Copper for Contrarians

A Contrarian investors thoughts on the Copper market.
The eternal metal sits at the battery metals top table, meaning it has legs.
There is much more to copper than EVs, though. It underpins construction the world over, and as a highly efficient conduit its current status as a critical component underpinning life as we know it will in no way be diminished as the world transitions to renewables-oriented infrastructure and electric vehicles.
Why Copper?
Clean tech and old-world economic drivers, combined with underinvestment in new mines, a lack of new discoveries, lower grades and sanctions on Russian exports mean copper supplies are already pinched, and will become more so. The politicians know this but are yet to create the appropriate enabling environment.
That they will have to is not in doubt, but the guaranteed time lag means money is there to be made as the gulf between demand and supply becomes ever more acute over the next couple of decades. This is going to set share prices soaring.
Right now, however, select companies in the copper space – companies with strong fundamentals - are heavily discounted, possessing all the credentials to come out the other side of the cycle and deliver excellent returns.
With copper’s market behaviour traditionally seen as a barometer of wider economic prospects, the herd see this as a cue to keep the purse-strings firmly tightened until the storm has passed. Contrarians know different. They know when a mineral as critical as copper is out of favour, the pendulum will swing back. It always does.
Doom and gloom headlines equate to opportunity.
The key to striking on value
Differentiating between the runners and riders is no mean feat, but there is help at hand to isolate the best assets that fundamentally stack up and are likely to be resistant to whatever future curveballs and head winds may come their way.
Development stage copper projects area great place to look, given they offer up a heady cocktail of advanced but as yet unrealised promise.
To effectively drive your investment thesis, it is essential to ascertain whether a copper project can be adequately financed, this being a function of it having either relatively low capital cost or partners in place that can help.

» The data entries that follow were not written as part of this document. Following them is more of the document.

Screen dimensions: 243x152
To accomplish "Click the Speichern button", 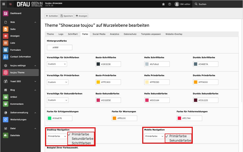I will (x=67, y=16).
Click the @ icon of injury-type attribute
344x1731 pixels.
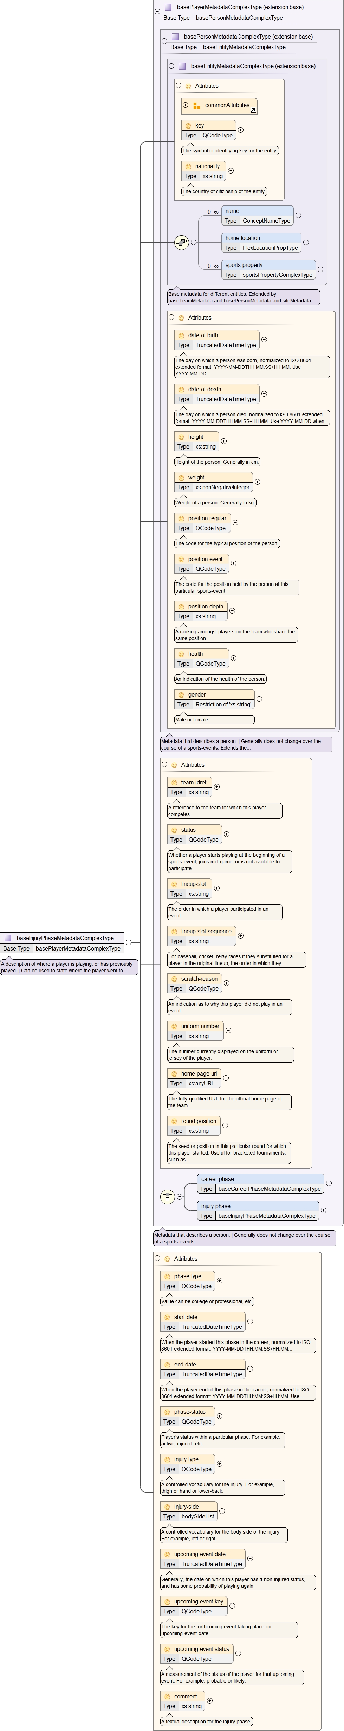click(x=167, y=1460)
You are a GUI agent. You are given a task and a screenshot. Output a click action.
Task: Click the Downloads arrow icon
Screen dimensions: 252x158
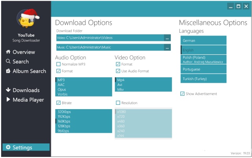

Those projects that aren’t reliant on a high copper price to be viable are the ones to be looking for. For an open-pit mine opportunity, you also want to be looking at a low strip ratio relative to grade to feel good about the prospects for profitability.
Financing - In this moment of high interest rates and high inflation, when looking at a copper developer to back, the level of cash in the bank or the ability to access cheap money is key, to ensure all the upside is not given away, that the company can be relatively easily financed as a standalone, and that you’re not going to be over-diluted.
For Hayden Locke, President and CEO of Marimaca Copper Corp, it’s companies with high operating leverage to the commodity price he’d be looking to get exposure to and those with a margin of safety of at least 20% IRR.
Permitting - It is also essential to establish demonstrable progress on permitting in this era of ESG – especially in tier one jurisdictions where criteria can be especially stringent.
Jurisdiction - A new discovery marked by ease of access, high grade and huge scalability may sound like manna from heaven, but if it’s located in a politically unstable jurisdiction, this presents risks related to prohibitive taxes, expropriation or even worker safety.
When such events come to pass, it serves to spook, sending share prices rapidly south and making capital harder to raise to progress a project. For you, the investor, this isn’t to say your bumper pay day won’t come, but that you need to adopt a longer-term horizon for companies linked to assets in such jurisdictions.
This would be one for the higher risk element of your investment portfolio.
Timing - No one can time the market perfectly, but those copper developers with a pedigree of delivering success when the chips are down, that are focused on materially de-risking, adding incremental value, have key fundamentals in place and a relatively short timeline to production, position themselves well to take full advantage when the winds of investor sentiment change.
You need to be in it to win it before that happens, otherwise you’ll just be following momentum.
Over 20 million tonnes of copper was mined in 2019, according to the British Geological Survey. Without it, modern lifewould grind to a halt. It has a vast array of applications where nothing else will do, and with demand drivers like population growth, urbanisation, decarbonisation, and rising living standards, its star is ever-rising.
Yes, all copper stocks are not created equal, so it’s essential to do your homework, but as the American theologian John Piper says, “If you want to be a conduit for God’s grace, you don’t have to be lined with gold. Copper will do.”